0.简介
本文介绍PG中的锁技术,主要包括PG中两阶段锁的介绍和PG中各种不同级别的锁,死锁问题介绍,以及如何去查看锁。
1.PG中两阶段锁
1.1 需要锁机制的原因
PG中的隔离性是通过MVCC和两阶段锁实现的,有了MVCC为什么还要使用悲观的锁来去控制?可以想象如果单纯使用快照隔离去做控制,那么在不加锁的情况下,事务都会生成快照,对于元组来说就是会获取每个元组的快照(特定版本),这时候去提交,判断事务涉及的所有元组和数据库中版本是否一致,不一致就需要去做回滚,会造成大量回滚,所以对于MVCC其实主要解决了读写不冲突的问题,而一些其他冲突需要通过锁机制在过程中进行锁定,而不是全部放在提交时判断,这样就能减少回滚。
1.2 两阶段锁介绍
两阶段锁加锁方式:读取一个数据库对象时,对这个对象加共享锁(S锁),当对一个数据库对象做修改时,对这个对象加排他锁(X锁)。
整个加锁放锁阶段分为两个过程:
1)增长阶段:事务可以尝试去申请任何类型的锁,但是这个阶段不能去做锁的释放。
2)收缩阶段:事务可以去做锁的释放,但不能再去申请任何类型的锁。
可以借助反证法来证明两阶段锁的正确性,也就是说只要有环就不能满足冲突可串行化。
由上图的关系可以得知,T1对T2有冲突依赖,即这两个事务在同一个对象上有冲突操作,那么必须是T1先释放锁,T2才被允许对这个对象上锁。
如果T1和T2都遵守两阶段锁协议,那么,T1处于收缩阶段之后,T2处于增长阶段;进而可知,当T2处于收缩阶段时,T3则处于增长阶段。依此类推。
由于优先图有环,也就是存在Tn对T1的冲突依赖,所以当Tn处于收缩阶段时,T1才能处于增长阶段。

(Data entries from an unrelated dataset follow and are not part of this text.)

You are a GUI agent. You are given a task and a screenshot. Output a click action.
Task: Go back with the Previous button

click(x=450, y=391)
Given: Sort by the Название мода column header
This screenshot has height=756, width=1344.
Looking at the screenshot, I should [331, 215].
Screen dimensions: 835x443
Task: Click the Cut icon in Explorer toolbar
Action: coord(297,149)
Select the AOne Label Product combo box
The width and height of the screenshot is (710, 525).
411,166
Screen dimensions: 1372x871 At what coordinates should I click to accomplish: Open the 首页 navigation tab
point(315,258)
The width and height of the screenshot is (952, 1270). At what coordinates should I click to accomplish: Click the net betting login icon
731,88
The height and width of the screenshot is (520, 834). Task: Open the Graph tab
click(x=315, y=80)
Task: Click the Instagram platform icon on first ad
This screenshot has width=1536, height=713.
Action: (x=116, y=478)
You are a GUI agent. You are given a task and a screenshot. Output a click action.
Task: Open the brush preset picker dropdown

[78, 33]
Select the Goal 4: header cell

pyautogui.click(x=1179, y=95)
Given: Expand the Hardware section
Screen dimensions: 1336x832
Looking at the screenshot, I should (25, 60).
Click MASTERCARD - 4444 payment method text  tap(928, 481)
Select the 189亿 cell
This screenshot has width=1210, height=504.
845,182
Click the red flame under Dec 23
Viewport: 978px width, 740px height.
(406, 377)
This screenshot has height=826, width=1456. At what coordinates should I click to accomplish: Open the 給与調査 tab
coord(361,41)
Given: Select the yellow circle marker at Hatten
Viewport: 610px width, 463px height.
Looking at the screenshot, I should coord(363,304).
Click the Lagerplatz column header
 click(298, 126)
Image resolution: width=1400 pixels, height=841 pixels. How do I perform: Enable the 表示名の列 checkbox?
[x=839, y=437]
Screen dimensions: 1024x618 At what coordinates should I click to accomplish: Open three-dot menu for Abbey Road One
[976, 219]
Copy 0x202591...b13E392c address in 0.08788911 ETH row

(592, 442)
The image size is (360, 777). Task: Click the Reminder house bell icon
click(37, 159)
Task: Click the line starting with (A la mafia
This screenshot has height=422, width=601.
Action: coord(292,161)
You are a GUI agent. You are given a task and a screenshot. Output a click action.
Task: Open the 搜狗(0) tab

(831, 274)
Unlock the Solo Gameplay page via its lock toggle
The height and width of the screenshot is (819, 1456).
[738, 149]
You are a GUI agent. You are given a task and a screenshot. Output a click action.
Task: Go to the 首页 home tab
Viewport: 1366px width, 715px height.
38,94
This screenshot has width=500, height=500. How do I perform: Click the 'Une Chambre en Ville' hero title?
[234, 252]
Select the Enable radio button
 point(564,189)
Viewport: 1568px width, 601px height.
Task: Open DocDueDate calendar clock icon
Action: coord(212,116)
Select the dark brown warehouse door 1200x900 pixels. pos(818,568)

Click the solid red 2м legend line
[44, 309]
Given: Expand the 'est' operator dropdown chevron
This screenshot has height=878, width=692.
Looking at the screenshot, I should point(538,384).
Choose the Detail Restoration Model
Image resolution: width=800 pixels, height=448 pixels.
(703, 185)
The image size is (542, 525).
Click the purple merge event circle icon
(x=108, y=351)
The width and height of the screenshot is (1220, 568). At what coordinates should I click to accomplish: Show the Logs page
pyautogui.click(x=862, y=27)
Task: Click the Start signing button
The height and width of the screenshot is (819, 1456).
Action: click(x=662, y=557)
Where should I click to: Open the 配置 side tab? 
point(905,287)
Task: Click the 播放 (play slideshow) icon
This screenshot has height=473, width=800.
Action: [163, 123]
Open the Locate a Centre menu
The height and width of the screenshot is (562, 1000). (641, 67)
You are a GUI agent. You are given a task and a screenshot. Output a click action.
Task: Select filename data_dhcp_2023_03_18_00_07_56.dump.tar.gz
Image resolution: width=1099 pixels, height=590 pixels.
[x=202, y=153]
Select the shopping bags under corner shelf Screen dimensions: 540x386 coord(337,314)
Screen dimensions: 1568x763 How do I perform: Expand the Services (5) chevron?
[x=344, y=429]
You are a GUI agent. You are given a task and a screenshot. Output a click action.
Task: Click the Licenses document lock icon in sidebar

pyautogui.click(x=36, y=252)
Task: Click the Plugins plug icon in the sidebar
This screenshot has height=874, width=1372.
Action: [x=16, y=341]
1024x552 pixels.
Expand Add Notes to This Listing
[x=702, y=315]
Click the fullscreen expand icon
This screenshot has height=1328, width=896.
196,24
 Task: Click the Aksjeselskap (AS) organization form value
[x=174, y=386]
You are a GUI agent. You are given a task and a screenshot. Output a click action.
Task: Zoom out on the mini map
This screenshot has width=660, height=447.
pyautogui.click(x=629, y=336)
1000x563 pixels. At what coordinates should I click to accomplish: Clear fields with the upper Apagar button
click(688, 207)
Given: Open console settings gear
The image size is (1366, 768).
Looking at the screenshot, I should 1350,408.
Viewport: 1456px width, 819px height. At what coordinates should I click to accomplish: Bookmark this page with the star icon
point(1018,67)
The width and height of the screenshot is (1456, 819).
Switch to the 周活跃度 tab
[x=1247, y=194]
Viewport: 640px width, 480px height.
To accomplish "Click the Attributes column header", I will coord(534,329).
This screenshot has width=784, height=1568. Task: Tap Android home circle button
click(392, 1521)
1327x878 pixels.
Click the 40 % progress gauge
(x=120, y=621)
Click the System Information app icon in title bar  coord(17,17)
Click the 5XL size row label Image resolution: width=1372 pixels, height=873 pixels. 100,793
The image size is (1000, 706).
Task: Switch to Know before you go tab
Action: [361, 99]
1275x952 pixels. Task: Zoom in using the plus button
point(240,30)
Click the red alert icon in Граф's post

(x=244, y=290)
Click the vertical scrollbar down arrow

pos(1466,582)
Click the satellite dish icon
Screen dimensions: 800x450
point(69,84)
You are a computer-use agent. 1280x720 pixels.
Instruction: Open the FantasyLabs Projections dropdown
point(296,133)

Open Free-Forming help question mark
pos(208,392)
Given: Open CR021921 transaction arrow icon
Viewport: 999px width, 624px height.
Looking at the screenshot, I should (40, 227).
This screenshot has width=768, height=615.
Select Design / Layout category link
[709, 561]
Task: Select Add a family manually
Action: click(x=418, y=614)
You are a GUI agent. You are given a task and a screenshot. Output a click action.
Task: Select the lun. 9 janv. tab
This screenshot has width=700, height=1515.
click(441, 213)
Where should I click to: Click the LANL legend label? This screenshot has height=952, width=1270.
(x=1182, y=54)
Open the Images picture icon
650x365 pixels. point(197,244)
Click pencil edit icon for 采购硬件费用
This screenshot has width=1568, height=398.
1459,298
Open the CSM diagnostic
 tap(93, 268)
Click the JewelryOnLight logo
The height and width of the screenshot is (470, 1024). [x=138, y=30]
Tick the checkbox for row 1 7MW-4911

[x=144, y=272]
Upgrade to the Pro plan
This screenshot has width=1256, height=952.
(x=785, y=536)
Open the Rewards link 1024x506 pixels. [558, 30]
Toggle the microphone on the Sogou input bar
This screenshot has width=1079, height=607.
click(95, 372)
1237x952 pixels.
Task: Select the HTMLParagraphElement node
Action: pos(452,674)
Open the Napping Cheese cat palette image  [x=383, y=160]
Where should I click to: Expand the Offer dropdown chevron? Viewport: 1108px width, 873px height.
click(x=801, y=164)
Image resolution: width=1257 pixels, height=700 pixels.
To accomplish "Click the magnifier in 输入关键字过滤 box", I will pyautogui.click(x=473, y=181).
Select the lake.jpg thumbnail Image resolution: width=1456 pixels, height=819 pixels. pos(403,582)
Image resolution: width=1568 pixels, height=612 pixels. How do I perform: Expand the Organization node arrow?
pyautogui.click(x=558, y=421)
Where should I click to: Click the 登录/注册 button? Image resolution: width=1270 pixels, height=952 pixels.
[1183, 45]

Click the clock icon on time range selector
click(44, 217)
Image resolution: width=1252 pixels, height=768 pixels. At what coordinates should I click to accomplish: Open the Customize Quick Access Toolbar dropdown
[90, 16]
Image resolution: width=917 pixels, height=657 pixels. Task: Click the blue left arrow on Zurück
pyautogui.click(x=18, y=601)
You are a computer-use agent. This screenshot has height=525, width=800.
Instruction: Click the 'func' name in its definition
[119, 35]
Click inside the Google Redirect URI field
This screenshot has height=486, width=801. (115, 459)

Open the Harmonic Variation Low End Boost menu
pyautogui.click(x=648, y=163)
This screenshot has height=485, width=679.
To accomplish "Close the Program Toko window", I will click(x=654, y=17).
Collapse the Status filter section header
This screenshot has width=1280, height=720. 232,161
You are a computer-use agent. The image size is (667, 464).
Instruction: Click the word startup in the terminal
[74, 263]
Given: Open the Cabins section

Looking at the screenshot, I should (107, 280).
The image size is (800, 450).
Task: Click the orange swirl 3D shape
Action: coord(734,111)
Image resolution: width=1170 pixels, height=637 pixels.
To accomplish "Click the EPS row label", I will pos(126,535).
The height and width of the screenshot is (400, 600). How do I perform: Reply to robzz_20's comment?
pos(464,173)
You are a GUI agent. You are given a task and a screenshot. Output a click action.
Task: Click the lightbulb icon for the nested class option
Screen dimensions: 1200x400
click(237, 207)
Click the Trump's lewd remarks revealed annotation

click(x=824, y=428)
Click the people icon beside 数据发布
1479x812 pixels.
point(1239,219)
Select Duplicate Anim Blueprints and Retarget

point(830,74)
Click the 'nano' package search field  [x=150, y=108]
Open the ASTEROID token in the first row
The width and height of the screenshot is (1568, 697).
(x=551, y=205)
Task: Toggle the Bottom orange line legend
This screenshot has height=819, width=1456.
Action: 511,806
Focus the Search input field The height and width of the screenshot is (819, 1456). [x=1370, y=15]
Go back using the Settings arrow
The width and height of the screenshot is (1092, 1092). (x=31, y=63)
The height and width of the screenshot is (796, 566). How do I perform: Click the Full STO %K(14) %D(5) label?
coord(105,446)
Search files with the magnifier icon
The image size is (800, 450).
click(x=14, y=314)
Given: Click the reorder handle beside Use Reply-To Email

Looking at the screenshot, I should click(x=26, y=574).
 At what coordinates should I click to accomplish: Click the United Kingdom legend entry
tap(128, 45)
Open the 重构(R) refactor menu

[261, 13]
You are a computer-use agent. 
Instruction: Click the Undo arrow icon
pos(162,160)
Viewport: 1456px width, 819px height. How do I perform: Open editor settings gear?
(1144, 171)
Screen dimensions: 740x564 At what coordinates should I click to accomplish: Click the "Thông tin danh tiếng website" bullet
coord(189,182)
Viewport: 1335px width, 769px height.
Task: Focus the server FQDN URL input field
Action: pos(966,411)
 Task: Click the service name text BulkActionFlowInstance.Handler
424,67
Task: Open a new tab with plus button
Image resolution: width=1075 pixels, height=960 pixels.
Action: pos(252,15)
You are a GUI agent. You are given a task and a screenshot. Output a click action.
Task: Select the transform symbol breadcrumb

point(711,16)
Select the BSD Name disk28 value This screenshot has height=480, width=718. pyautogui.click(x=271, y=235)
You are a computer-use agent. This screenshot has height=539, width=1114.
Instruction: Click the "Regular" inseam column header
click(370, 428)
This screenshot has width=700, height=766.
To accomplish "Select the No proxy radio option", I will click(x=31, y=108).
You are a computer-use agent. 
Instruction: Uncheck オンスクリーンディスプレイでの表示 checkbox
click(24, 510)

而我们已经假设T1处于收缩阶段了,这违背了两阶段锁协议。由此可知,优先图中如果有环,就不满足两阶段锁协议的要求。
PG在两阶段锁基础上做了增强,被称为S2PL(Strict-2PL),只有在事务提交时才会统一放锁。
1.3 两阶段锁死锁问题
死锁是多个进程/线程在执行时因资源竞争而形成的一种僵局,如无外力作用,两个实体都无法向前继续推进。从理论上来说,发生死锁需要同时满足以下四个条件:
1)互斥条件:对资源有排他控制权
2)请求和保持条件:请求新资源,同时不释放自己的资源
3)不抢占条件:不能剥夺其他进程/线程的资源,只能等待自行释放
4)环路等待条件:等待关系形成环路
对于DBMS 来说,四个条件可以满足:
1)互斥条件:互斥锁
2)请求和保持条件:事务遵循两阶段锁定 (2PL),在扩展阶段不会释放锁
3)不抢占条件:事务不能释放别的事务的锁
4)环路等待条件:以非确定顺序,而是以执行语句来获得锁
常见的解决策略有以下三种:
1)死锁预防
2)死锁避免
3)死锁检测与解除
三种策略开销由高到低,PG的死锁处理是第三种,因为死锁并不经常发生,所以在发生时再进行检测和处理,能有更好的性能和更少的资源占用。
1.3.1 死锁检测分析
死锁的检测时机:进程在尝试申请锁时,如果发现锁被其他进程持有,且请求锁的模式和已经占有的锁模式存在冲突时,就会触发定时器,进入睡眠,如果再定时器超时前,获得了锁,就没有发生死锁现象,如果超时就需要进行死锁检测算法,代码如下:
void
CheckDeadLockAlert(void)
{
int save_errno = errno;
got_deadlock_timeout = true;
/*
* Have to set the latch again, even if handle_sig_alarm already did. Back
* then got_deadlock_timeout wasn't yet set... It's unlikely that this
* ever would be a problem, but setting a set latch again is cheap.
*
* Note that, when this function runs inside procsignal_sigusr1_handler(),
* the handler function sets the latch again after the latch is set here.
*/
SetLatch(MyLatch);
errno = save_errno;
}
ProcSleep(LOCALLOCK *locallock,LockMethod lockMethodTable)
{
/* 超时标志初始化 */
got_deadlock_timeout =false;
/* 启动定时器 */
enable_timeout_after(DEADLOCK_TIMEOUT,DeadlockTimeout);
do
{
else
{
WaitLatch(MyLatch, WL_LATCH_SET,0,
PG_WAIT_LOCK | locallock->tag.lock.locktag_type);
/* 进程被唤醒 */
ResetLatch(MyLatch);
/* 如果进程是因为死锁超时被唤醒,那么检测死锁 */
if(got_deadlock_timeout)
{
CheckDeadLock();
got_deadlock_timeout =false;
}
CHECK_FOR_INTERRUPTS();
}
/* ... */
}while(myWaitStatus == STATUS_WAITING);
/* ... */
/* 注销定时器 */
disable_timeout(DEADLOCK_TIMEOUT,false);
}
1.3.2 锁等待队列
如果进程等待一个锁,就会将其放到一个等待队列中,如果进程已经获得了和队伍中某些进程冲突的锁,就会将其放到冲突的进程之前,降低死锁的可能性。
1.3.3 死锁检测和处理
PG死锁检测函数检测环路,如果存在环路,在原有就满足前三个条件(互斥,请求保持,不抢占)的基础上,就能确认是发生了死锁。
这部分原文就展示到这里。